The First Five Seconds

  • Sports   Friday, May 13, 2022   Matthew Harris

Nathan MacDougall admits it. He’s terrified out there, and it happens every time.

You read that right – the captain and one of the most experienced players on the Stratford District Secondary School’s senior boys’ rugby team admits to being scared whenever he steps on to the pitch and stares down the opposition.

It lasts all of five seconds. Then, MacDougall does what comes naturally: he gets down to business.

As scrum half for the Bears, MacDougall is a central figure on the field for SDSS, which is just how he likes it. There is a freedom he feels once the game has begun and the ball is in his hands. His ability to steer his team’s fate is one of the reasons for his captaincy, those first five seconds notwithstanding.

In his words, it’s necessary.

“It’s that whole aspect of not knowing what’s on the other side of the field from you, not knowing what they have up their sleeve,” he said. “You warm up with your team and you talk to each other to get yourself ready. Then you line up and the whistle blows and that’s when you find out what’s waiting for you.”

MacDougall describes the exhilaration of sprinting free with the ball in his hands or making a drive-stopping tackle as things that are great about the game, and says it takes more than a little focus on his part to ensure he doesn’t lose himself in those moments.

“I can’t let the energy become too much for me, causing me to lose my edge,” he said.

For as big as he can play on the field, showing that edge by being one of the first ones to lay a hit on the opponent or barking out calls as a scrum sets up, MacDougall doesn’t see himself as a cheerleading type. Instead, it’s the behind-the-scenes stuff where he stands out. A little pep talk here and there, or going over something with a teammate to make sure everyone is on the same page is more his style. It’s something Golden Bears head coach Anthony Roes appreciates about his captain.

“The way he conducts himself in general, he is responsible, mature, polite, but you get him on a rugby field and the guy is a huge competitor who is not afraid to tackle anyone out there,” he said. “He is a strong guy but not the biggest on the pitch, especially in a senior boys game. When his teammates see him leading the charge on both offence and defence, they naturally are pulled along with him.”

Roes said that MacDougall lets his game do the talking: he mixes strong, crisp passing and great tackling along with excellent physical conditioning and a razor-sharp mental approach that makes players around him want to emulate those same attributes. And it’s those things that MacDougall has had to not only display for himself but also be ready and willing to impart to his teammates.

When he first began playing rugby as a Grade 9 student, MacDougall was excited to be following in the footsteps of his older siblings who had both played for Northwestern’s Huskies. As with everything over the last few years, his development with the Golden Bears was sidetracked by the onset of the COVID-19 pandemic – he and some teammates got to play 7’s instead of a full 15, and the schedule was reduced. That meant less experience for him and for the future teammates coming up behind him. In total, MacDougall counts five players he suited up with in Grade 9 on this year’s senior squad, meaning he had to be ready to help them while still trying to figure out the finer points himself.

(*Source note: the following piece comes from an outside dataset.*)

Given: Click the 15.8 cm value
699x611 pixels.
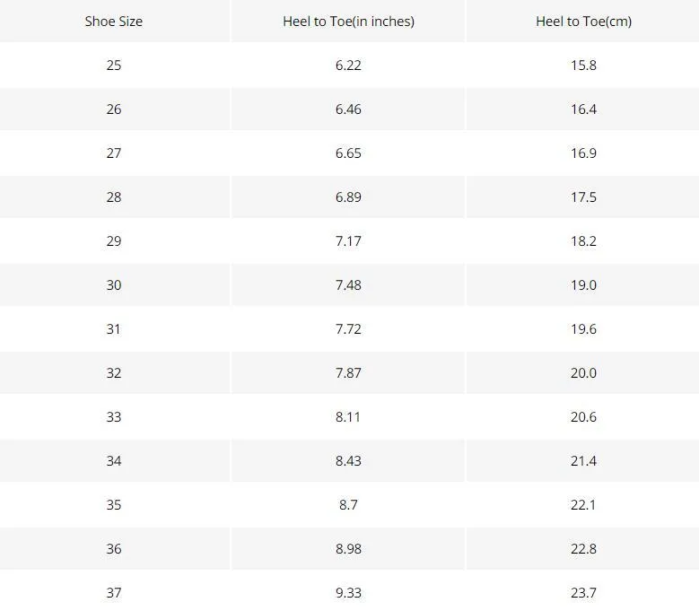Looking at the screenshot, I should pos(583,65).
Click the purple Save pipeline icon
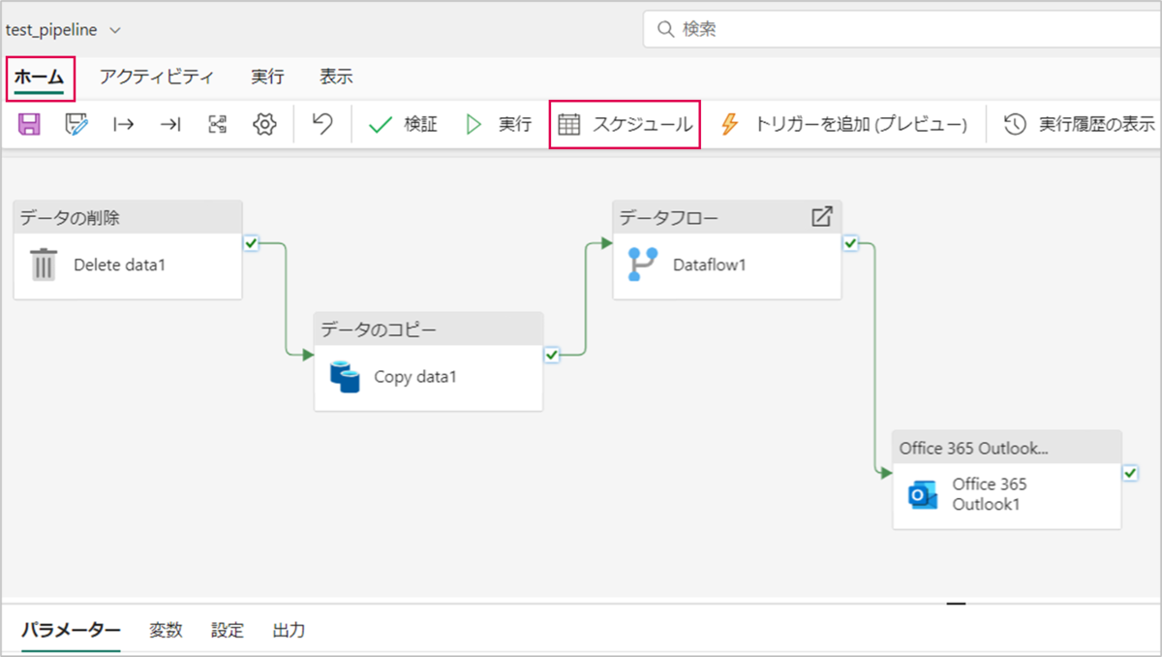 tap(29, 124)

“There’s been a lot of teaching involved as we’ve gone along, but there are times when I’m even still asking questions,” he said. “We’re a lot better now. In our first game, a lot of guys were looking to me and watching what I did, but now there’s more back and forth and relying on each other. They still see me as their leader and look to me for that knowledge, and in turn I look to them for their energy and excitement. That kind of relationship lifts everyone and without it, those first five seconds of the game would feel a lot longer.”

Asked for descriptors of his captain, Roes comes up with reliable and committed before capping off his thoughts on the matter by calling MacDougall a good guy.

“He understands his role in the program and what it takes to be successful – Nathan comes from a family of rugby players that have been a pleasure to coach and get to know over the years,” Roes stated. “There is no doubt that he will be successful in whatever he chooses to pursue in life, based on his attitude, work ethic and personality.”

 It’s those traits that makes Roes believe that MacDougall is capable of playing beyond high school even in spite of losing two years of experience. The coach sees the talent and dedication are there, so all it would take is finding the ability to balance academics with athletics. MacDougall loves the sport and clearly doesn’t want to think about the possibility that he’s playing the last games of his career, but in a maturity that belies his age, he knows there is a real chance this could be it.

“I love rugby and I would love to be able to come back (to SDSS) and play, or move on to college and play there, but I think that might be a bit too much for me when you factor in having to work more on your studies,” he said. “I’ll miss it because it’s always going to stick with me. Both of my siblings were big into this sport, and I got to see my brother, Andrew, play here. That was so exciting for me. He was like my rugby mentor and that made me want to play. But I look at next year’s team here and some of the guys will be back. I know they’ll be in good hands.”